Electronic coupling in colloidal quantum dot molecules; The case of CdSe/CdS core/shell homodimers

TL;DR

This paper theoretically investigates the electronic and optical properties of fused CdSe/CdS core/shell quantum dot dimers, revealing how fusion parameters influence their potential for optoelectronic applications.

Contribution

It provides a detailed theoretical analysis of how fusion conditions affect electronic states and optical signatures in colloidal quantum dot molecules, guiding their design for optoelectronic use.

Findings

Redshift in bandgap observed in absorption and emission.

Slower radiative lifetimes in dimers compared to monomers.

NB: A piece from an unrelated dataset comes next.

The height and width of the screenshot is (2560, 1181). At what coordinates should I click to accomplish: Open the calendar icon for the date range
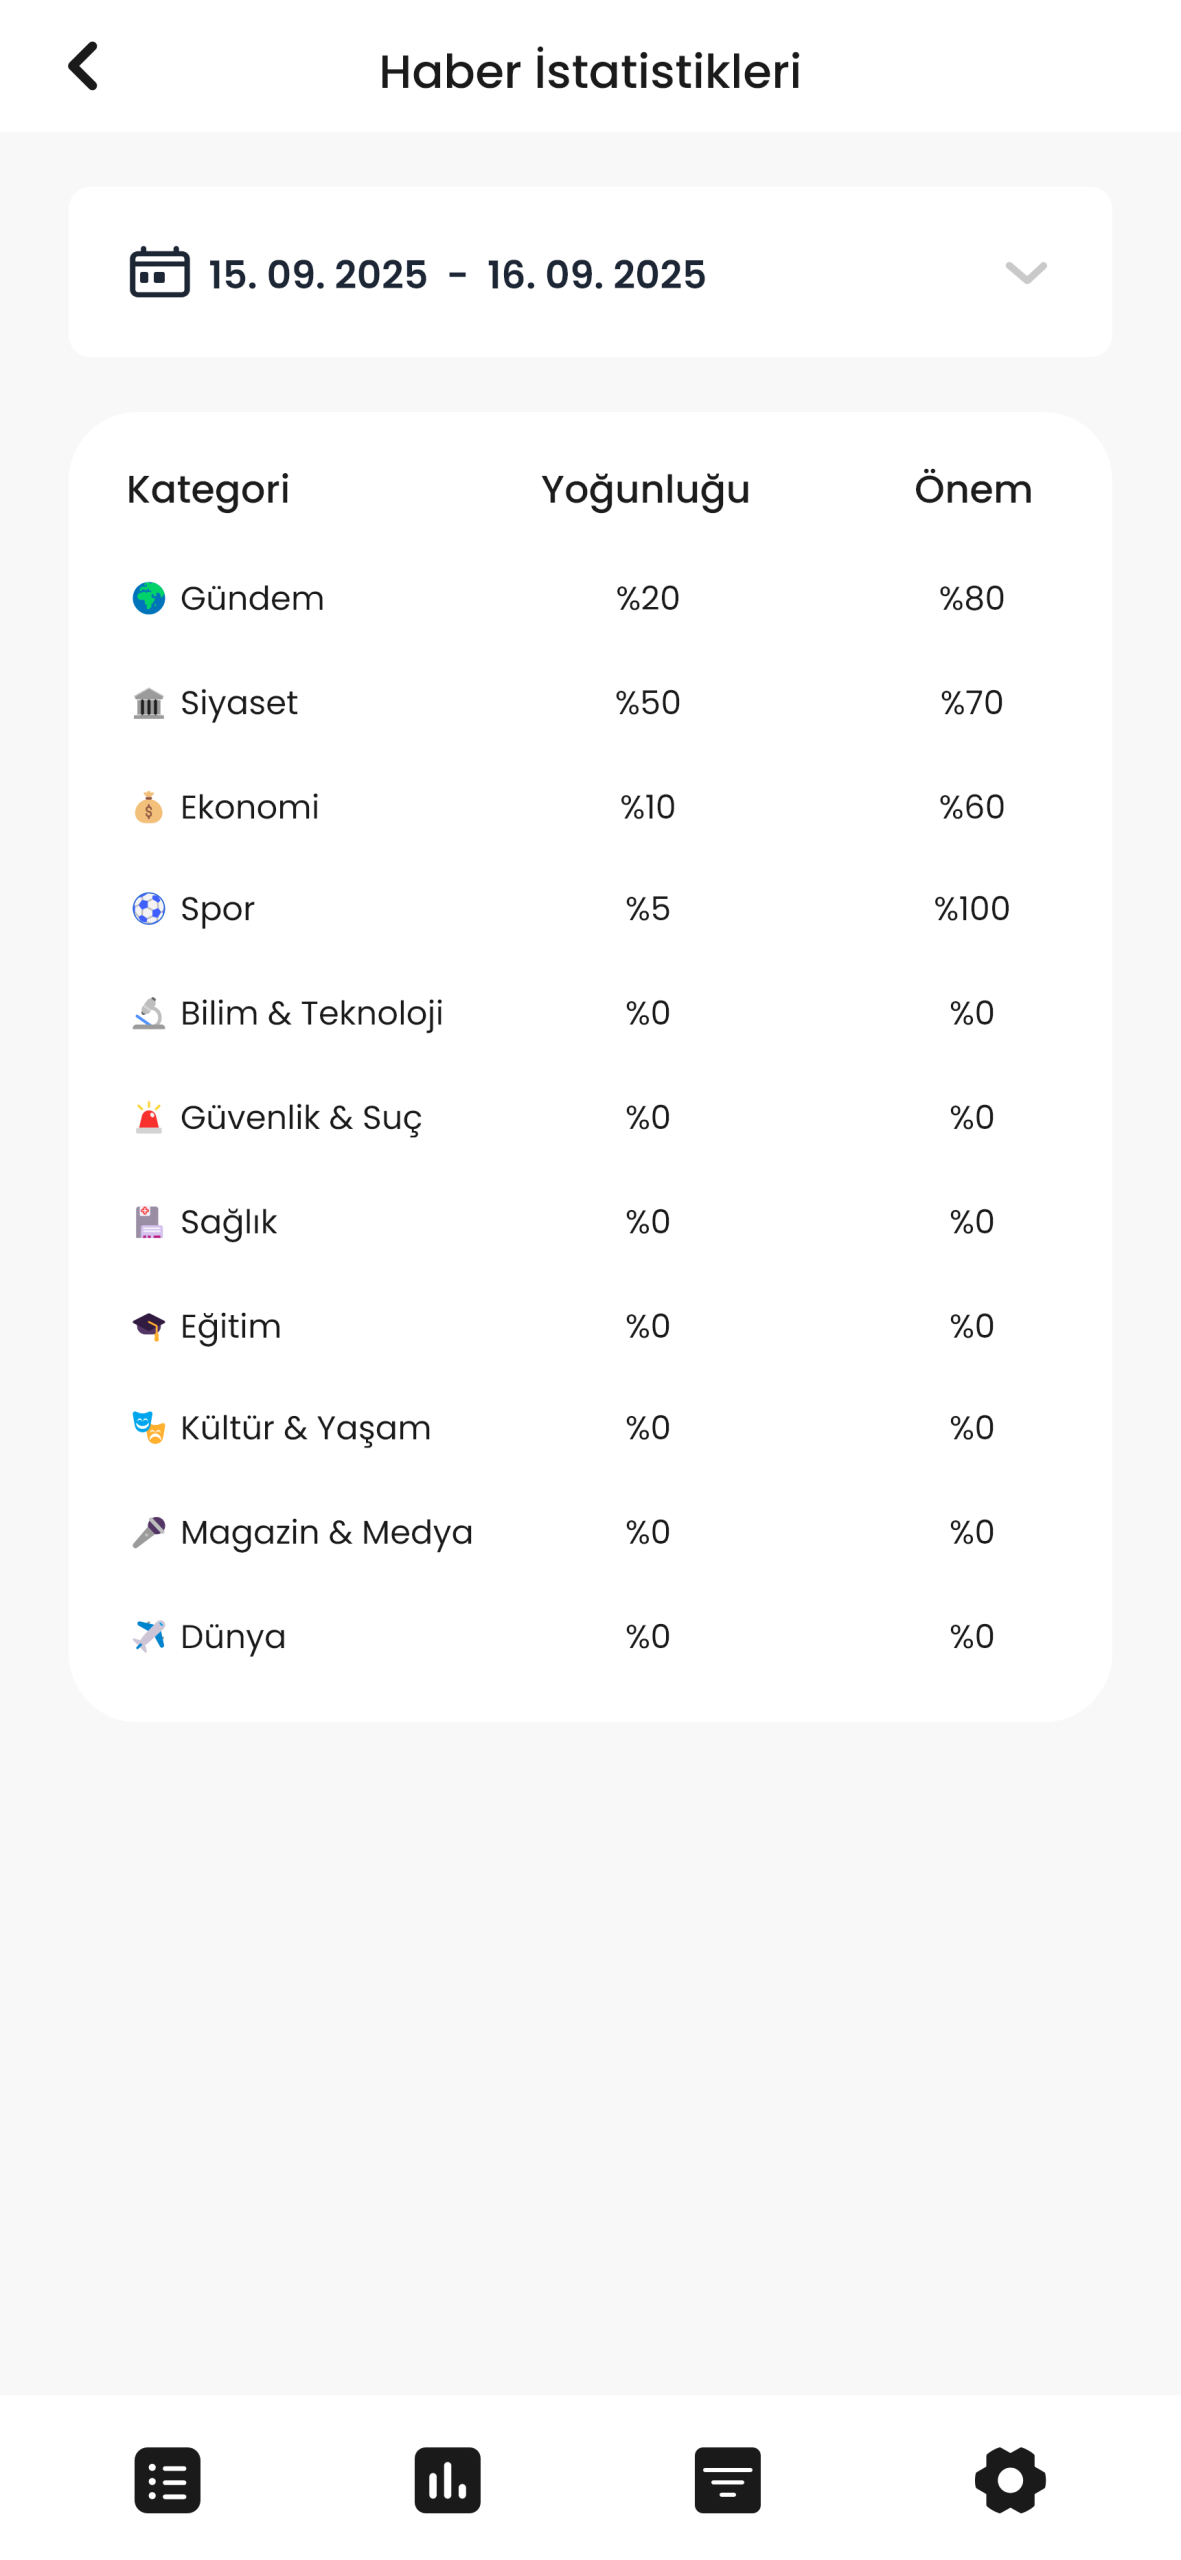coord(159,272)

Enhanced absorption cross-section at energies above shell absorption onset.

Abstract

Coupled colloidal quantum dot molecules composed of two fused CdSe/CdS core/shell sphere monomers were recently presented. Upon fusion, the potential energy landscape is changing into two quantum dots separated by a pre-tuned potential barrier with energetics dictated by the conduction and valence band offsets of the core/shell semiconductors, and width controlled by the shell thickness and the fusion reaction conditions. In close proximity of the two nanocrystals, orbital hybridization occurs, forming bonding and anti-bonding states in analogy to the hydrogen molecule. In this study, we examine theoretically the electronic and optical signatures of such a quantum dot dimer compared to its monomer core/shell building blocks. We examine the effects of different core sizes, barrier widths, different band offsets and neck sizes at the interface of the fused facets, on the system wave-functions and energetics. Due to the higher effective mass of the hole and the large valence band offset, the hole still essentially resides in either of the cores breaking the symmetry of the potential for the electron as well. We found that the dimer signature is well expressed in a redshift of the bandgap both in absorption and emission, in slower radiative lifetimes and in an absorption cross-section which is significantly enhanced relative to the monomers at energies above the shell absorption onset, while remains essentially at the same level near the band-edge. This study provides essential guidance to pre-design of coupled quantum dot molecules with specific attributes which can be utilized for various new optoelectronic applications.